Bayer's experimental anticoagulant asundexian could still be a blockbuster if its second trial for stroke prevention reads out positively, Oelrich told Reuters at the JPMorgan (NYSE:JPM) health conference in San Francisco.
He said there is also strong opportunity in the U.S. for the company's cardiovascular and menopause symptom relief treatments, including its experimental elinzanetant, which Bayer said on Sunday eased hot flashes and improved sleep in late-stage trials.
"When you look at any of the opportunities that we're talking about (in those areas), typically the reward for innovation in the U.S. is superior to the one in Europe," he said.

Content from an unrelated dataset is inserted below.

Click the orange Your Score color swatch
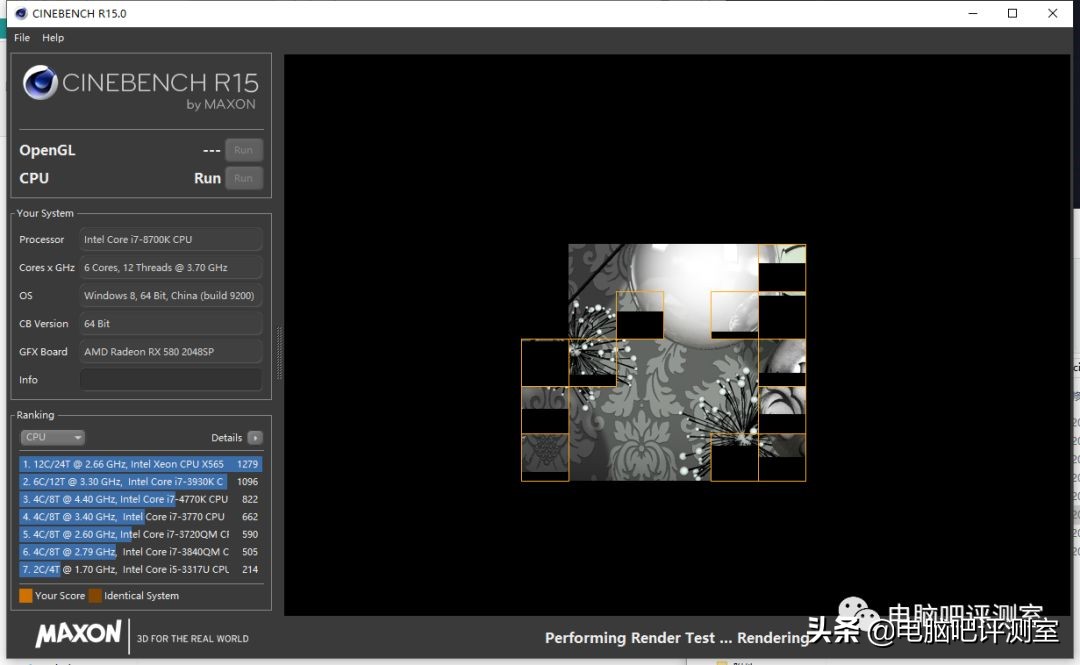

Bayer announced in late November that asundexian was shown to be inferior to Bristol-Myers Squibb (NYSE:BMY) and Pfizer (NYSE:PFE)'s established Eliquis in preventing strokes in high-risk patients part-way into a late-stage trial called OCEANIC-AF.
The company earlier that month said it started a trial called OCEANIC-AFINA to test the experimental blood thinner in patients with a trial fibrillation who are ineligible for oral anticoagulant treatment because of increased risk of bleeding.
Oelrich said Bayer still plans to sell the drugs it is developing itself in the country, rather than partner with U.S. companies like it has in the past.
Bayer executive Sebastian Guth told Reuters last March that the drugmaker intended to move away from relying on partners in the U.S. and planned to spend $1 billion on drug research and development in the country in 2023.
Oelrich declined to say whether Bayer would revise its 5 billion euro forecast for asundexian after its trial setback.